VI SONO INVECE VECCHI BRANI O ALBUM CHE OGGI DESIDERERESTE RIVEDERE?
Hans: “Sì, infatti alcuni vecchi pezzi vengono riarrangiati se li suoniamo dal vivo. In generale, siamo soliti rimpiangere qualche arrangiamento o delle scelte di produzione, ma, alla fine, nulla di ciò ci porta via il sonno. Semplicemente, un tempo avevamo altri obiettivi e una diversa attitudine, e agivamo di conseguenza. Meglio guardare al futuro…”.

IN CHE MODO IL POSTO IN CUI VIVETE INFLUENZA LA VOSTRA MUSICA? RITENETE CHE, IN QUALCHE MODO, I THE GATHERING SIANO O SIANO STATI UN GRUPPO PRETTAMENTE OLANDESE? MAGARI NON ORA, VISTO CHE SILJE È NORVEGESE, MA IN PASSATO…?
Hans: “Oss, la città dove siamo cresciuti, è stata molto importante. È un po’ come Birmingham: una città grigia e industriale, che non offre granchè, specialmente se sei giovane. Abbiamo fondato la band per provare a scappare da lì. Sì, oggi i The Gathering sono una band olandese, ma con una cantante norvegese. Ci sentiamo ancora una band olandese, ma non è nostra intenzione sbandierare la cosa. Non ci sentiamo di doverne essere fieri o qualcosa di simile. Tuttavia, credo che gli olandesi tendano a essere persone dalla mentalità aperta e questo forse si vede nella proposta dei The Gathering”.

QUALI BAND O ARTISTI STATE TROVANDO INTERESSANTI AL MOMENTO?
Hans: “In questi giorni sono più che mai innamorato di Kraftwerk e Deerhunter”.

COME VI SIETE FORMATI A LIVELLO TECNICO/MUSICALE? AVETE PRESO LEZIONI O SIETE AUTODIDATTI?
Hans: “Personalmente, ho preso lezioni ad un certo punto. Credo che tutti le abbiamo seguite, prima o poi. Penso sia interessante mischiare i due approcci: ho preso lezioni di arrangiamento, ma ho lasciato anche che i miei ascolti mi guidassero. Penso a band come Voivod, Paradise Lost, Celtic Frost e, soprattutto, Rush… è stato importante farsi influenzare da queste formazioni, ma anche e soprattutto rivisitare le loro lezioni seguendo il proprio istinto”.
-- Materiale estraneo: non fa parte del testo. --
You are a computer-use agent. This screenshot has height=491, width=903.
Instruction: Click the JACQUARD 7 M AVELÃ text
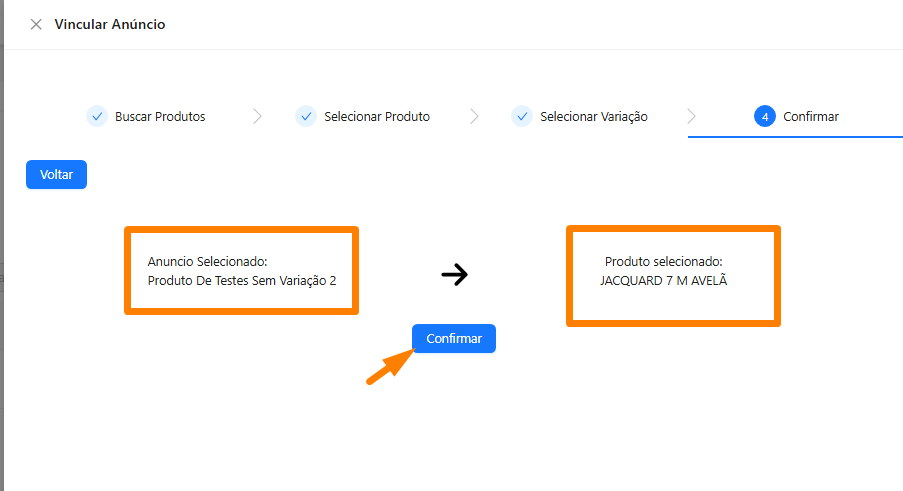pyautogui.click(x=663, y=280)
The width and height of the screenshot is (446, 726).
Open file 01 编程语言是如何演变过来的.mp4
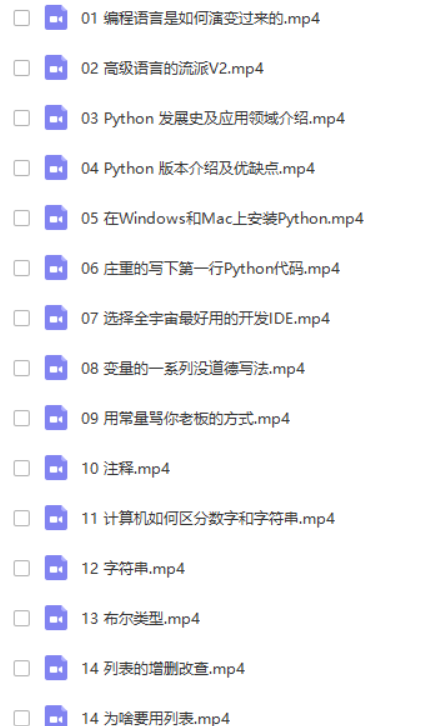pyautogui.click(x=200, y=19)
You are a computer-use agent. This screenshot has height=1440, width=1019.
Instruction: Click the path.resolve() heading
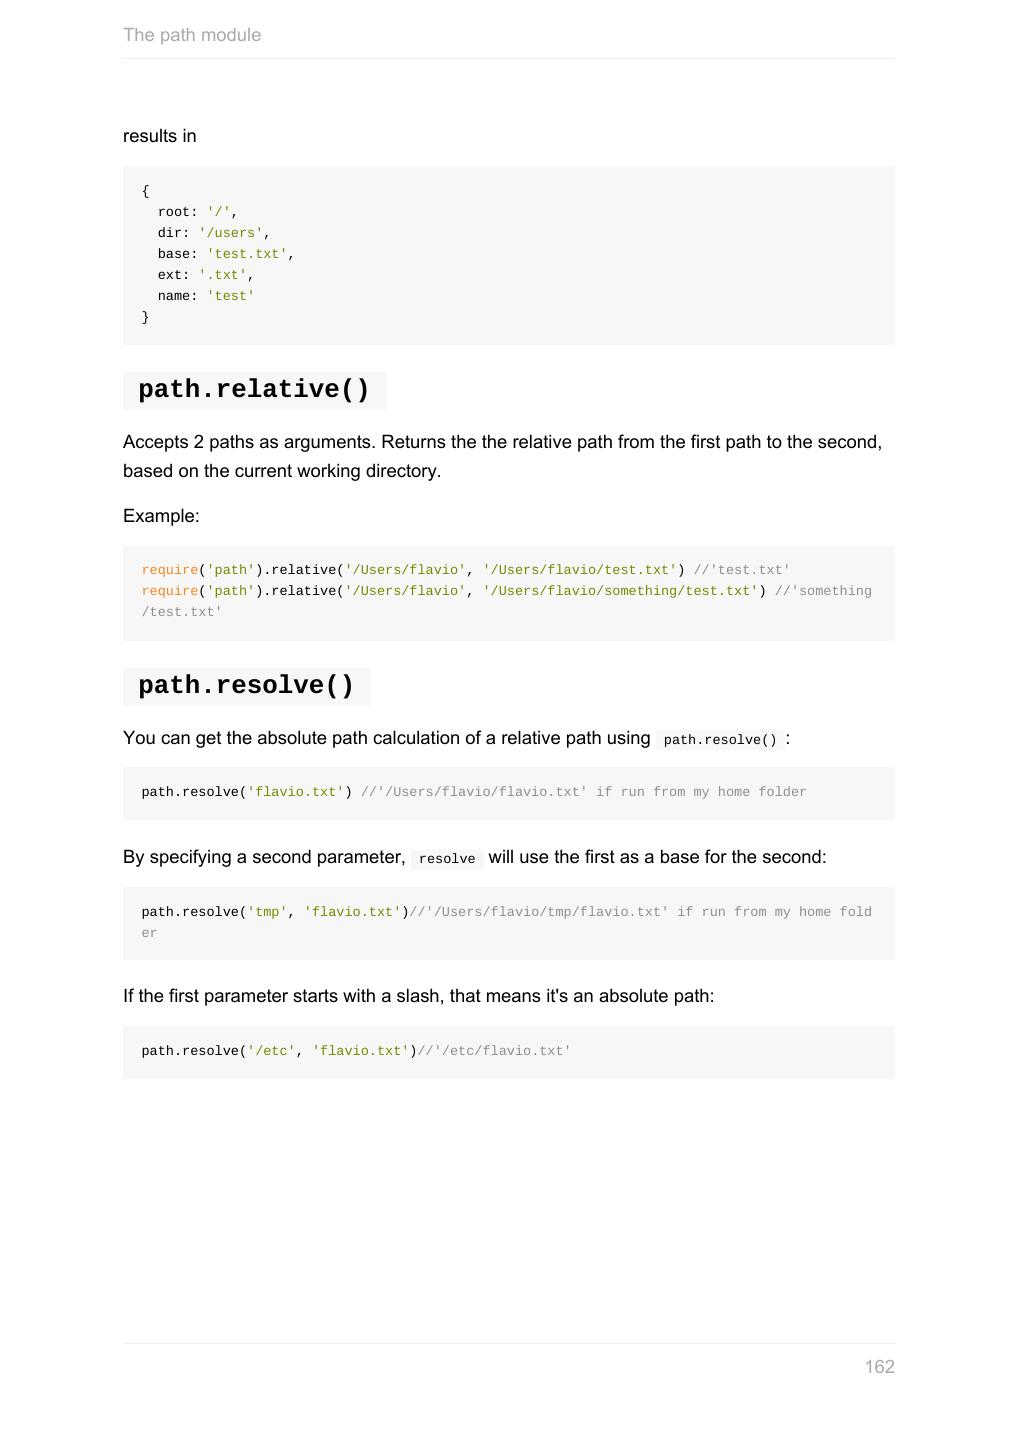pyautogui.click(x=246, y=686)
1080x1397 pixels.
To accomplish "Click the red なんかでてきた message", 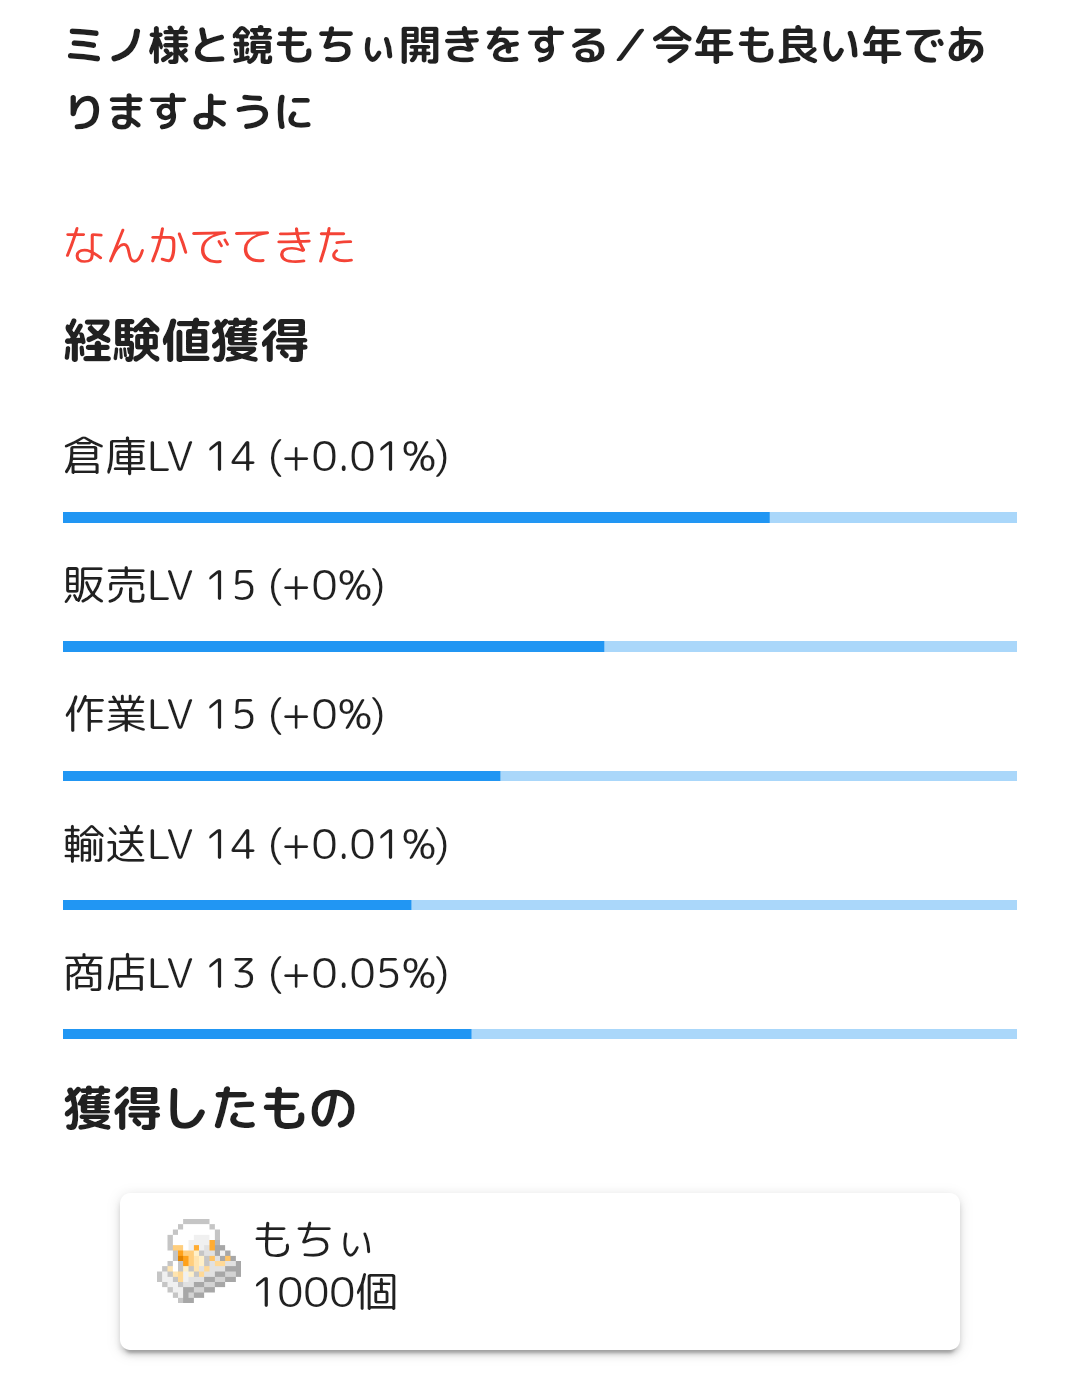I will coord(210,246).

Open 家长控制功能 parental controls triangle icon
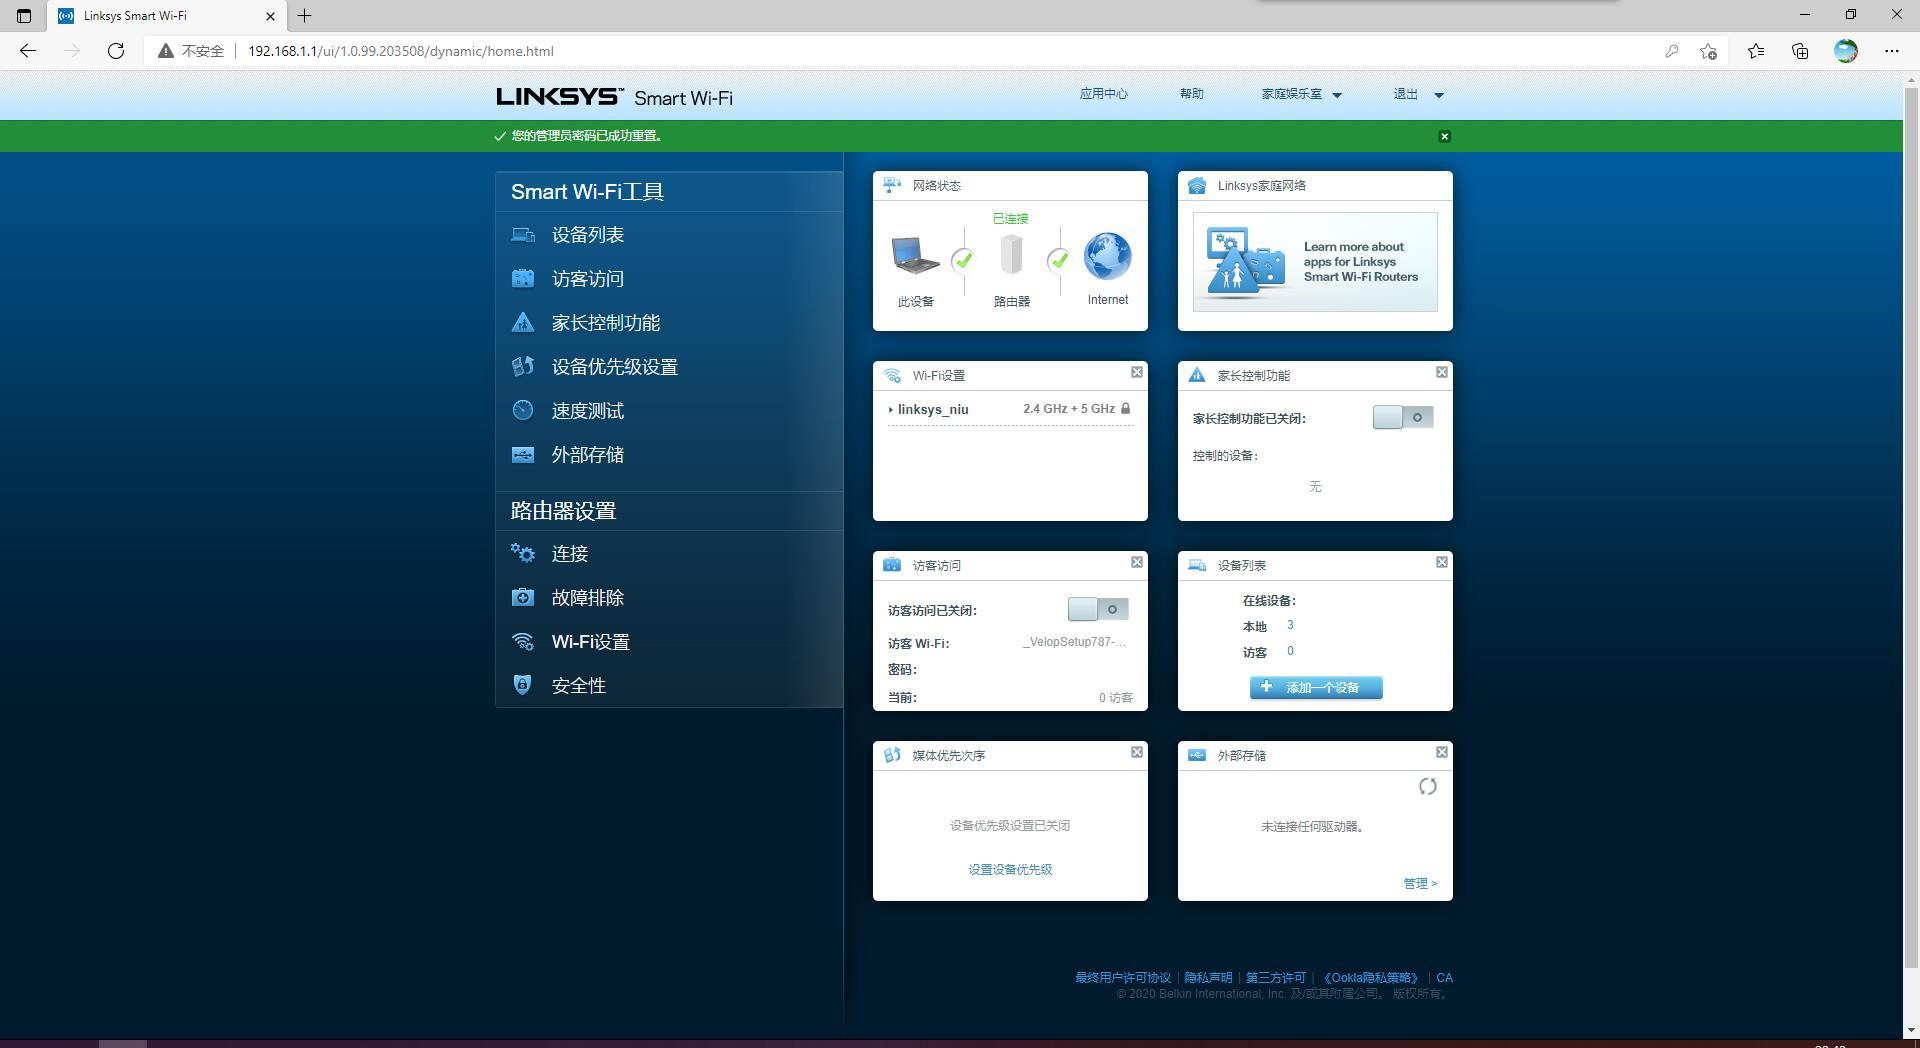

QUAL È IL POSTO PIÙ INUSUALE NEL QUALE AVETE TENUTO UN CONCERTO O EFFETTUATO UNA REGISTRAZIONE? IN CHE MODO QUESTO HA INFLUENZATO IL RISULTATO FINALE?
Hans: “Una volta abbiamo suonato su una spiaggia nei pressi di Istanbul, in Turchia. È stata davvero un’esperienza magica. È sempre bello suonare vicino al mare: mi dona sempre sensazioni extra, anche se non so perchè di preciso”.

CHE COSA AVRESTE FATTO NELLA VITA SE NON FOSTE DIVENTATI DEI MUSICISTI?
Hans: “Personalmente, avrei provato a partecipare a delle spedizioni al Polo Nord e al Polo Sud”.